◆ Work required
Please retype, character for character, the lines of the entries below, starting at the line that contains "Given: Select the Twitter section heading" and ending at the line that contains "I will pos(952,205).", with both of those lines included.

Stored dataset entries
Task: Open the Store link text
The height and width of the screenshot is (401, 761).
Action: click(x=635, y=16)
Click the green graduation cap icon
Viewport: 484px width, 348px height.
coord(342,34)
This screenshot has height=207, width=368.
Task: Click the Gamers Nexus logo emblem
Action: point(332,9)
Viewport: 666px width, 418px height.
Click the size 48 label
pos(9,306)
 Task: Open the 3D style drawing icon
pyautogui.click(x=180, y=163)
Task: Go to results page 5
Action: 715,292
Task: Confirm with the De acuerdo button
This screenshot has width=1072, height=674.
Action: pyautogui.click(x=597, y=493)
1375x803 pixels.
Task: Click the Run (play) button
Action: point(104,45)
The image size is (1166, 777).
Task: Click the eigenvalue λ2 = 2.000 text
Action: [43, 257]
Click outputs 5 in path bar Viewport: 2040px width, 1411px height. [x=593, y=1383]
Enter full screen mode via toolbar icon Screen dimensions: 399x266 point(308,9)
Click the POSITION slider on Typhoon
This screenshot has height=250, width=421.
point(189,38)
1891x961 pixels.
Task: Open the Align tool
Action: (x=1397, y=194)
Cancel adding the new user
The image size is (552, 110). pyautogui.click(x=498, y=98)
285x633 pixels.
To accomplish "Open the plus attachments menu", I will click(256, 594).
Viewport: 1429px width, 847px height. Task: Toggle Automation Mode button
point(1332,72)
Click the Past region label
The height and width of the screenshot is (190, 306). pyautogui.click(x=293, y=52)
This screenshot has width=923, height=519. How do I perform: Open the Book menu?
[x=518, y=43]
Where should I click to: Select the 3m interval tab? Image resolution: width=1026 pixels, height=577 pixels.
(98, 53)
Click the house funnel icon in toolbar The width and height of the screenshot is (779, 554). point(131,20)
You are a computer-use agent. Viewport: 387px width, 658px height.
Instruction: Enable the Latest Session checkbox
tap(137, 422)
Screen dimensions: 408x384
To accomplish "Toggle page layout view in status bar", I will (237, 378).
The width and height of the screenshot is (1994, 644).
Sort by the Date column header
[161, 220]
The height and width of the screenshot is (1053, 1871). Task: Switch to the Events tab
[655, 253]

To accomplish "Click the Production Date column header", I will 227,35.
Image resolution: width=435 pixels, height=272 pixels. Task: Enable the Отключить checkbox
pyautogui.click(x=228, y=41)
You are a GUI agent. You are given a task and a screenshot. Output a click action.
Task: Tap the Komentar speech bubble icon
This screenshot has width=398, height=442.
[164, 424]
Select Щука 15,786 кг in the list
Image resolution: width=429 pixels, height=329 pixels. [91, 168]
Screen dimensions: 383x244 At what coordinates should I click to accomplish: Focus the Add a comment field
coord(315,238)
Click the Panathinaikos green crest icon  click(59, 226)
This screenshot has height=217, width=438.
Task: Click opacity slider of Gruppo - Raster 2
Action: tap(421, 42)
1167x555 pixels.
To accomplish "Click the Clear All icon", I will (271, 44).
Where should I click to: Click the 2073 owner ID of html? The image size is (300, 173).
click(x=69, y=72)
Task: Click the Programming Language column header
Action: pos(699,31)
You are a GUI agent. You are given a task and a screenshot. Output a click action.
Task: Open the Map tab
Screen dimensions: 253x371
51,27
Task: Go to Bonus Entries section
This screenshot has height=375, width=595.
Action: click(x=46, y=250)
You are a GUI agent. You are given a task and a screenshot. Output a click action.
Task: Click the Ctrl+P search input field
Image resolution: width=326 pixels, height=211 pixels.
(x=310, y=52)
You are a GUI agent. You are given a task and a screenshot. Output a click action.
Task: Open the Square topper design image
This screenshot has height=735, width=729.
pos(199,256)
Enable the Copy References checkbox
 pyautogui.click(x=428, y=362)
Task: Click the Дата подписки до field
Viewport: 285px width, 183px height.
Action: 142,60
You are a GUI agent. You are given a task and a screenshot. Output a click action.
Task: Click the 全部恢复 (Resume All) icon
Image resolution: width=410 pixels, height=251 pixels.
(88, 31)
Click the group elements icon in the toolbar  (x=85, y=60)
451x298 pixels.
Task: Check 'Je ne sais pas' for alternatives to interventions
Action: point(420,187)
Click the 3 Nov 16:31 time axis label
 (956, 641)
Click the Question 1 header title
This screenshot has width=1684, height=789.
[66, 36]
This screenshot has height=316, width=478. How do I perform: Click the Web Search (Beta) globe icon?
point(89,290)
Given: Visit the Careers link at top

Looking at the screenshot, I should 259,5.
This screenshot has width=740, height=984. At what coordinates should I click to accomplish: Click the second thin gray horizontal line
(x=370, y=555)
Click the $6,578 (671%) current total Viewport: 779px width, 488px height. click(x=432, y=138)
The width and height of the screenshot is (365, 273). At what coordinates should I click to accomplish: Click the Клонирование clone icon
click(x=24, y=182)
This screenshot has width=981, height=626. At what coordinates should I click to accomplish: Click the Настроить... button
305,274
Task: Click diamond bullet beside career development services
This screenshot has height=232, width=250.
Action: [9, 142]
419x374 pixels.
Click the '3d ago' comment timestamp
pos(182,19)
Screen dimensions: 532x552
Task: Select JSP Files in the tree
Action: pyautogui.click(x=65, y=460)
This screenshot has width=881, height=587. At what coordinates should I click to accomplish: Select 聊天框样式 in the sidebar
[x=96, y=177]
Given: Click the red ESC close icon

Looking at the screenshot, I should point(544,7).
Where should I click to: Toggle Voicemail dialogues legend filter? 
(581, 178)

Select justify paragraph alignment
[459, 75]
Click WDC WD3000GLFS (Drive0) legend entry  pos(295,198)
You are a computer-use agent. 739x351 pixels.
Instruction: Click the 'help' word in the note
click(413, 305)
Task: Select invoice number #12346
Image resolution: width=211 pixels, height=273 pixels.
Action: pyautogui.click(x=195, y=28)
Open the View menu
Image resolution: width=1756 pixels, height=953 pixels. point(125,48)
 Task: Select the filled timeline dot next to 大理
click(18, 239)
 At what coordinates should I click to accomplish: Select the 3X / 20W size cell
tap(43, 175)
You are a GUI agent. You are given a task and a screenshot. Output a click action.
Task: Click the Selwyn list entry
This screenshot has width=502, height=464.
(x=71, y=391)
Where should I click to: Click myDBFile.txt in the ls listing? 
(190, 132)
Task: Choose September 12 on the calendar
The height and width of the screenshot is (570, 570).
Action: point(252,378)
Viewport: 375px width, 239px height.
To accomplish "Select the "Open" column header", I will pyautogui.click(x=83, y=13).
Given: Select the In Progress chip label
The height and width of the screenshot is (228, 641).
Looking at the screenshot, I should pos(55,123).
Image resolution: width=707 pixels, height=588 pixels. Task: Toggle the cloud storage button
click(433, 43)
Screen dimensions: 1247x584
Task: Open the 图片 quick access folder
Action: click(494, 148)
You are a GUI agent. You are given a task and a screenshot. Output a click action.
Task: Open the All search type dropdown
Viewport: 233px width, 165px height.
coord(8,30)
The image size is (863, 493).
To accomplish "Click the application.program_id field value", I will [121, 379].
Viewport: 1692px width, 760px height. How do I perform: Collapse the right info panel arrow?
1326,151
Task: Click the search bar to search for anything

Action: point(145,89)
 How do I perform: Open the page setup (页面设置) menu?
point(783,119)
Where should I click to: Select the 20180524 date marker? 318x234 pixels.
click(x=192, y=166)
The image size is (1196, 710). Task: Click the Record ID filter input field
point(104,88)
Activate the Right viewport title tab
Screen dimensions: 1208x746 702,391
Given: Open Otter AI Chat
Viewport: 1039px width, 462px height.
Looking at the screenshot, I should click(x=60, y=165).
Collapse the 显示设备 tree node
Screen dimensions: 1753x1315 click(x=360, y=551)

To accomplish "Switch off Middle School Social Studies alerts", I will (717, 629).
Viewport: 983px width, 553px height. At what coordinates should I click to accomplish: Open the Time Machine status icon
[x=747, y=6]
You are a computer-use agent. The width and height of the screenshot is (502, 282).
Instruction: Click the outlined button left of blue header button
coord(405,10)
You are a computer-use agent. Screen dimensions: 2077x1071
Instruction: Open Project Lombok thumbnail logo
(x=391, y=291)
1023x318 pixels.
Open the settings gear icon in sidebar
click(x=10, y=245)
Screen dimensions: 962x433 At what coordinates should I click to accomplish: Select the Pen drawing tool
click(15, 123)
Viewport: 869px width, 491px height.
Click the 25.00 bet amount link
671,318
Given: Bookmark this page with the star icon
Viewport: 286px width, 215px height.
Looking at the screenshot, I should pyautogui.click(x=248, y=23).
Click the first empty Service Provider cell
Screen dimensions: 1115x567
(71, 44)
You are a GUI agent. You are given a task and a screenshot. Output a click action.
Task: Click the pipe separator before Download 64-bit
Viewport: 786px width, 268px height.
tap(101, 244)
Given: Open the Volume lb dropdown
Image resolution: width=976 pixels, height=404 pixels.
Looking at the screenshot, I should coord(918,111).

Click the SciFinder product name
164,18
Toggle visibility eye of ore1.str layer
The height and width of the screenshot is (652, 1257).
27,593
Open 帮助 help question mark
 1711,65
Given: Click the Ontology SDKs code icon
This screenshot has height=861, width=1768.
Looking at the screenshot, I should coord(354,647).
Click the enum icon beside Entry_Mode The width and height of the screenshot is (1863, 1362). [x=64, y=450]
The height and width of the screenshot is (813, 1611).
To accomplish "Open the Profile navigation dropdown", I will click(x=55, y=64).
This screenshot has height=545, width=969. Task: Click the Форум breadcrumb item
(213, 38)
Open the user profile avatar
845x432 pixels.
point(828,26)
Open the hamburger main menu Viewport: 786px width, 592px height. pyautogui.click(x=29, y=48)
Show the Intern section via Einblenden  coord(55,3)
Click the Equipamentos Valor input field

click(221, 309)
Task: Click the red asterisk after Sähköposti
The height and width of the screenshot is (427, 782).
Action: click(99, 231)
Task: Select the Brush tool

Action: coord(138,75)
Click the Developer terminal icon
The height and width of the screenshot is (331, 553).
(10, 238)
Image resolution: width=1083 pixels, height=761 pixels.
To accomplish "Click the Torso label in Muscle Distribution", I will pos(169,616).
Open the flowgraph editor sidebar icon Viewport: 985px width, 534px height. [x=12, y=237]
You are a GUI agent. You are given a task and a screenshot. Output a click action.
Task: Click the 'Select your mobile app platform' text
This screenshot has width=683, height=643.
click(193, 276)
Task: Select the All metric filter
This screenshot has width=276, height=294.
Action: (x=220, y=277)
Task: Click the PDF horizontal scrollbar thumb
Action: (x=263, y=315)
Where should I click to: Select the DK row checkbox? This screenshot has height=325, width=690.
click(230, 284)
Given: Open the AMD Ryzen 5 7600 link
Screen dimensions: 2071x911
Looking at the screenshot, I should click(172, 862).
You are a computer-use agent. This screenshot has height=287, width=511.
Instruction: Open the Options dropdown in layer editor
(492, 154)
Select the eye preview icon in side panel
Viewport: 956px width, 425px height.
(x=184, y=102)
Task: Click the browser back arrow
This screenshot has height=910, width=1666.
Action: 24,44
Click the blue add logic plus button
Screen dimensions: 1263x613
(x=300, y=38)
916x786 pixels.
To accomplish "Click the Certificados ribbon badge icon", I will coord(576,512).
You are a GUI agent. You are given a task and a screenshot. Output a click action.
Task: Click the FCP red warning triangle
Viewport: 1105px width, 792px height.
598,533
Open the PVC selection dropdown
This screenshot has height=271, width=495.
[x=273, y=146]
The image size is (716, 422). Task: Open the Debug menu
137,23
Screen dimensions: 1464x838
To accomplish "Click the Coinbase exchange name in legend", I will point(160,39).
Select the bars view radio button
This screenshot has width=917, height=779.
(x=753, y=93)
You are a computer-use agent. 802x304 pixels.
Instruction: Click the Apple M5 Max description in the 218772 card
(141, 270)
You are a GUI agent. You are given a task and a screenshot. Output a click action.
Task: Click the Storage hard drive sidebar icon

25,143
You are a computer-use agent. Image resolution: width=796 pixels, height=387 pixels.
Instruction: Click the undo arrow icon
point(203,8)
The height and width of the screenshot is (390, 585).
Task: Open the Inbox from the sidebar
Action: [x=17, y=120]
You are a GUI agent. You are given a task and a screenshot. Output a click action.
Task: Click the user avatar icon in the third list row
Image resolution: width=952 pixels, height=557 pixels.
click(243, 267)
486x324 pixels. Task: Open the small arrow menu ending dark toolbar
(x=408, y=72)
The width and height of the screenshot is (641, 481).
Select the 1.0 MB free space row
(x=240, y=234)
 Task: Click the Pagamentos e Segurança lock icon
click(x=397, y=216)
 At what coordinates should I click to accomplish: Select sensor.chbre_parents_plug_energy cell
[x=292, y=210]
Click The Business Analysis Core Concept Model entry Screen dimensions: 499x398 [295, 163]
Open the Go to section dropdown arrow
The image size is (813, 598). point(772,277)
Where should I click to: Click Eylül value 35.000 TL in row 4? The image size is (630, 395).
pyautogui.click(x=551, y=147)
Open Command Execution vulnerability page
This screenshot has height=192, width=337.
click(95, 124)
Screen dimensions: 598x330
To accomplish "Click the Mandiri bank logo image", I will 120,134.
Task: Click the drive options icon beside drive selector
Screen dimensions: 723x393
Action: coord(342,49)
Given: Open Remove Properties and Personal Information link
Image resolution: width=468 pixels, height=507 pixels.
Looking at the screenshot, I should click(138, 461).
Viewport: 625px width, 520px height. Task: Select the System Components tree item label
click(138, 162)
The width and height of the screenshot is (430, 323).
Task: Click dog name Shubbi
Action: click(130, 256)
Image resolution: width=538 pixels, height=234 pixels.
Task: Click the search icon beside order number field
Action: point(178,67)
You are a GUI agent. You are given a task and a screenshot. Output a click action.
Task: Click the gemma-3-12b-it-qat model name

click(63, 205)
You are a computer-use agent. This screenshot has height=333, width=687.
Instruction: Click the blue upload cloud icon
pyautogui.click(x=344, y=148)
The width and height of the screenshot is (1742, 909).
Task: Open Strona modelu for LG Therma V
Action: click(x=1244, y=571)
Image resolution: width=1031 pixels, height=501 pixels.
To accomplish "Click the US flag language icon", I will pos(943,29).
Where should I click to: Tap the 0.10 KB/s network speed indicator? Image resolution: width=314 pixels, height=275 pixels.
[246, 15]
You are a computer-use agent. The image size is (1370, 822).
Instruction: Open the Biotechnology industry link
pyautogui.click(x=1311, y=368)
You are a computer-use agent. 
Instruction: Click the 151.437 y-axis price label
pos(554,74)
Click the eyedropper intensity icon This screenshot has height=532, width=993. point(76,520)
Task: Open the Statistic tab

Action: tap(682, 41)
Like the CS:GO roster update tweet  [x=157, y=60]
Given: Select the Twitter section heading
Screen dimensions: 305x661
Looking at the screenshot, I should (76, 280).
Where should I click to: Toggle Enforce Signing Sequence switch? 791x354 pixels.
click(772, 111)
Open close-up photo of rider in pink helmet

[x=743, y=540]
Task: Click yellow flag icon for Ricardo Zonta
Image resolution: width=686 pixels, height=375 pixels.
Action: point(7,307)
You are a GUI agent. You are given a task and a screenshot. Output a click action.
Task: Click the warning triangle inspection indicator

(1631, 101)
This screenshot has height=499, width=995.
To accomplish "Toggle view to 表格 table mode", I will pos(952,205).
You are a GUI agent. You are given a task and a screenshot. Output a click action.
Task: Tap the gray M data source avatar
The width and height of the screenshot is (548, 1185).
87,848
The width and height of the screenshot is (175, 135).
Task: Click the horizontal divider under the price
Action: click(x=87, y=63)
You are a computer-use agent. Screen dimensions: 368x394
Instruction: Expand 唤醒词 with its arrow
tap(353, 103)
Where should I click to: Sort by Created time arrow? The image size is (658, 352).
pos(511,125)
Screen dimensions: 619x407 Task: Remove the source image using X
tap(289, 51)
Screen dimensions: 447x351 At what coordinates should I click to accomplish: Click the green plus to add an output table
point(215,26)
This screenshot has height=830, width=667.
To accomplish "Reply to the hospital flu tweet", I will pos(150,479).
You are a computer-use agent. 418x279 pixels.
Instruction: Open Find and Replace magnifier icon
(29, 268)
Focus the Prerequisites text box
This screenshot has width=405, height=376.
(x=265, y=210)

◆ Final answer
Given: Select the Twitter section heading
Screen dimensions: 305x661
Looking at the screenshot, I should (76, 280).
Where should I click to: Toggle Enforce Signing Sequence switch? 791x354 pixels.
click(772, 111)
Open close-up photo of rider in pink helmet

[x=743, y=540]
Task: Click yellow flag icon for Ricardo Zonta
Image resolution: width=686 pixels, height=375 pixels.
Action: point(7,307)
You are a GUI agent. You are given a task and a screenshot. Output a click action.
Task: Click the warning triangle inspection indicator

(1631, 101)
This screenshot has height=499, width=995.
To accomplish "Toggle view to 表格 table mode", I will pos(952,205).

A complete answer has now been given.